**INSTRUCTION**
Copy out the records below without changes, starting at the line containing "Open the Brush panel flyout menu" and ending with the line containing "click(557, 71)", both included.

**TASK DATA**
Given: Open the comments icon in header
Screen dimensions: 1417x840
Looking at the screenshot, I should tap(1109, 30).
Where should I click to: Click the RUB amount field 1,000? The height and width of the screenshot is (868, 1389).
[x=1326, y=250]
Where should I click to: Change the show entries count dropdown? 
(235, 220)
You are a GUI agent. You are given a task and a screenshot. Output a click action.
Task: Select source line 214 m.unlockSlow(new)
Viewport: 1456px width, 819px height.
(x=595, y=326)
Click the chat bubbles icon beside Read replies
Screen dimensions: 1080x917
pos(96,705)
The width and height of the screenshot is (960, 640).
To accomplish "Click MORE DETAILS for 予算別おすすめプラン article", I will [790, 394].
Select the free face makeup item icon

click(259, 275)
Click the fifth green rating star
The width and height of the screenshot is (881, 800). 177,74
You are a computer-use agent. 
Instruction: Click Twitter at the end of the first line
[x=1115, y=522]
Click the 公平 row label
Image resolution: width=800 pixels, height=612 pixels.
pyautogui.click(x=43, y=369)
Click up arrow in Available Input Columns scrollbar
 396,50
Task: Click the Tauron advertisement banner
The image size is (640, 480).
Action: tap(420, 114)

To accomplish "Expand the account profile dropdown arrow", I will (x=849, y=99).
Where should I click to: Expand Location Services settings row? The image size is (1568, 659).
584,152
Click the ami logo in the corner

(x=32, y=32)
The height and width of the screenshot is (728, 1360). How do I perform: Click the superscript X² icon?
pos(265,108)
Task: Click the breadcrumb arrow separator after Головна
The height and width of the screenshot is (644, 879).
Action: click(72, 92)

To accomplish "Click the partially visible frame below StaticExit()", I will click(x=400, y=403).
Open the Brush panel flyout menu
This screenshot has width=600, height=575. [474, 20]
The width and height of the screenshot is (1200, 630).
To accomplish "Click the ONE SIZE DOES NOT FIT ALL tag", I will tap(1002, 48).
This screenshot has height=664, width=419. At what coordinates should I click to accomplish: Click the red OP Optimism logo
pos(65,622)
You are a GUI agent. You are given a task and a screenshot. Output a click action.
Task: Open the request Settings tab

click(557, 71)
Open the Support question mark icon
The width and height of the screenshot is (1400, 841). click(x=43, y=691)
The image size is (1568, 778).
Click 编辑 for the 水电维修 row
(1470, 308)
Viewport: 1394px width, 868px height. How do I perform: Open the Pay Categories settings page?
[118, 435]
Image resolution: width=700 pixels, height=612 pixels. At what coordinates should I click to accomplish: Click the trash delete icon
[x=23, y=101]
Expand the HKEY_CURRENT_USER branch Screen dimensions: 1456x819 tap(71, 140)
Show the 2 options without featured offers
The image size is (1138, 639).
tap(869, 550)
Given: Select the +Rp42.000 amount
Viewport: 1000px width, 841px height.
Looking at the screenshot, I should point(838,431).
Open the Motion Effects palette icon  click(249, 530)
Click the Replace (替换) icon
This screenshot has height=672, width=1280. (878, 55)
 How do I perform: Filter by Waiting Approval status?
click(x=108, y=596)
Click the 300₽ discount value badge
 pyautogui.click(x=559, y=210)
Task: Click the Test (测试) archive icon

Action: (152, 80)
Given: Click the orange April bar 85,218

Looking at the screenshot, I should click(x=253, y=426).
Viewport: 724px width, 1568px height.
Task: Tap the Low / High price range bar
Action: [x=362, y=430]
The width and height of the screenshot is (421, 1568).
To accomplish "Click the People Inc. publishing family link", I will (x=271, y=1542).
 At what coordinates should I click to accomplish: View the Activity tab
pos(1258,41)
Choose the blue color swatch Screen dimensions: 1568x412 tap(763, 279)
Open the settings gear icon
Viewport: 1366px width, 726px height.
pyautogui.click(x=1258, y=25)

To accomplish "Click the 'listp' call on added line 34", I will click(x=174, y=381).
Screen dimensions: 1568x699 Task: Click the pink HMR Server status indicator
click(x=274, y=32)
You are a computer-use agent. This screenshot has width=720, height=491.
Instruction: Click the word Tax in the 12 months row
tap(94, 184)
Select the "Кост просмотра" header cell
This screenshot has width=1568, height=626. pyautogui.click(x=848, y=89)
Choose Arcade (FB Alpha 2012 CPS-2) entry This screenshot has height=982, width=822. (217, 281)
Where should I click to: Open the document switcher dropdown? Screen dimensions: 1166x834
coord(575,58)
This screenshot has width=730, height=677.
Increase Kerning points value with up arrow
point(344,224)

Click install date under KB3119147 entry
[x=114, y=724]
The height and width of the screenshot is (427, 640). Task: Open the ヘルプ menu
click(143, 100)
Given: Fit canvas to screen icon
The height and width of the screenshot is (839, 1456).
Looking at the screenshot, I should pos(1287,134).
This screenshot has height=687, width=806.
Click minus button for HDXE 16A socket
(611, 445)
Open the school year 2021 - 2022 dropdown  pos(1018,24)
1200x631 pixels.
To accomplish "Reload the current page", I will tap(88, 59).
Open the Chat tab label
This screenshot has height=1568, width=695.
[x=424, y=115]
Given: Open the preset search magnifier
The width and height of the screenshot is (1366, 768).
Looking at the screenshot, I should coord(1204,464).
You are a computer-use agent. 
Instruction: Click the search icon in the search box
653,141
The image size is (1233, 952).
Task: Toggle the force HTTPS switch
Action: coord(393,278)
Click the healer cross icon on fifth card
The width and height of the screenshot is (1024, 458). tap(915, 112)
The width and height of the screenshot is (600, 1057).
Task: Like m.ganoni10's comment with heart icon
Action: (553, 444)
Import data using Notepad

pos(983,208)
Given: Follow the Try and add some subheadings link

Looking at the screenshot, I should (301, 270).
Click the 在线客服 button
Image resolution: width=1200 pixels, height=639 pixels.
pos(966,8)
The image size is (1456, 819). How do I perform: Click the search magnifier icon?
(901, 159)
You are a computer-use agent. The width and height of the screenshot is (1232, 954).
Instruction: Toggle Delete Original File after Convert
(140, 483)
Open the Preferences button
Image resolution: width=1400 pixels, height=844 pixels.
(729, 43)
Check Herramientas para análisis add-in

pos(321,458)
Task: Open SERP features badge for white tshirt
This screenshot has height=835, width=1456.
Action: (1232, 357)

**ANSWER TO THE PROBLEM**
Open the Brush panel flyout menu
This screenshot has width=600, height=575. [474, 20]
The width and height of the screenshot is (1200, 630).
To accomplish "Click the ONE SIZE DOES NOT FIT ALL tag", I will tap(1002, 48).
This screenshot has height=664, width=419. At what coordinates should I click to accomplish: Click the red OP Optimism logo
pos(65,622)
You are a GUI agent. You are given a task and a screenshot. Output a click action.
Task: Open the request Settings tab

click(557, 71)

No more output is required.